The whole listing below must be repeated exactly.
Start of Block
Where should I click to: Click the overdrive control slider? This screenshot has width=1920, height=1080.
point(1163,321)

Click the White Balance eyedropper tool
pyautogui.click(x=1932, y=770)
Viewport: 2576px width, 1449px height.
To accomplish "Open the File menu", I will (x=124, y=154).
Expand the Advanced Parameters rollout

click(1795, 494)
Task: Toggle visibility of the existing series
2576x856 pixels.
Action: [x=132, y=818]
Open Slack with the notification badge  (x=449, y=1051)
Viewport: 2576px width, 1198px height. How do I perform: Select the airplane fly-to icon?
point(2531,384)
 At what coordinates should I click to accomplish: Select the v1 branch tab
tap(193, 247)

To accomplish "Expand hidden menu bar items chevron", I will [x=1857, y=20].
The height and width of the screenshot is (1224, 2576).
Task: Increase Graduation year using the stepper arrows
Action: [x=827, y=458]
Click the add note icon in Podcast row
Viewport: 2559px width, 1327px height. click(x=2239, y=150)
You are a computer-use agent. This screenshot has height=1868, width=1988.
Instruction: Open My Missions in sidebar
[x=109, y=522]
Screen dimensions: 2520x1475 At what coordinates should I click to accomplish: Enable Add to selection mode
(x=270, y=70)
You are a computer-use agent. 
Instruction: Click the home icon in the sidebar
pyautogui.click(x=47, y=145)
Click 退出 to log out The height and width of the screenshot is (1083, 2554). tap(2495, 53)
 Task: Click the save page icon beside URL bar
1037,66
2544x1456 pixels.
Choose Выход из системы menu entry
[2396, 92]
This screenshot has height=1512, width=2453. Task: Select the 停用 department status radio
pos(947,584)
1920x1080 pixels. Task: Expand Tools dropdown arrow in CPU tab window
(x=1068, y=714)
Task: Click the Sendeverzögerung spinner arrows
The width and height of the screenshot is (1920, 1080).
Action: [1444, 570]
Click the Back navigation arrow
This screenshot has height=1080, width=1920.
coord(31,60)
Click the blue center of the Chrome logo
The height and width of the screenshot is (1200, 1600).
End of Block
• [ANSWER TO THE EXERCISE]
Where should I click to: Click the overdrive control slider? This screenshot has width=1920, height=1080.
point(1163,321)

Click the White Balance eyedropper tool
pyautogui.click(x=1932, y=770)
Viewport: 2576px width, 1449px height.
To accomplish "Open the File menu", I will (x=124, y=154).
Expand the Advanced Parameters rollout

click(1795, 494)
Task: Toggle visibility of the existing series
2576x856 pixels.
Action: [x=132, y=818]
Open Slack with the notification badge  (x=449, y=1051)
Viewport: 2576px width, 1198px height. How do I perform: Select the airplane fly-to icon?
point(2531,384)
 At what coordinates should I click to accomplish: Select the v1 branch tab
tap(193, 247)

To accomplish "Expand hidden menu bar items chevron", I will [x=1857, y=20].
The height and width of the screenshot is (1224, 2576).
Task: Increase Graduation year using the stepper arrows
Action: [x=827, y=458]
Click the add note icon in Podcast row
Viewport: 2559px width, 1327px height. click(x=2239, y=150)
You are a computer-use agent. This screenshot has height=1868, width=1988.
Instruction: Open My Missions in sidebar
[x=109, y=522]
Screen dimensions: 2520x1475 At what coordinates should I click to accomplish: Enable Add to selection mode
(x=270, y=70)
You are a computer-use agent. 
Instruction: Click the home icon in the sidebar
pyautogui.click(x=47, y=145)
Click 退出 to log out The height and width of the screenshot is (1083, 2554). tap(2495, 53)
 Task: Click the save page icon beside URL bar
1037,66
2544x1456 pixels.
Choose Выход из системы menu entry
[2396, 92]
This screenshot has height=1512, width=2453. Task: Select the 停用 department status radio
pos(947,584)
1920x1080 pixels. Task: Expand Tools dropdown arrow in CPU tab window
(x=1068, y=714)
Task: Click the Sendeverzögerung spinner arrows
The width and height of the screenshot is (1920, 1080).
Action: [1444, 570]
Click the Back navigation arrow
This screenshot has height=1080, width=1920.
coord(31,60)
Click the blue center of the Chrome logo
The height and width of the screenshot is (1200, 1600).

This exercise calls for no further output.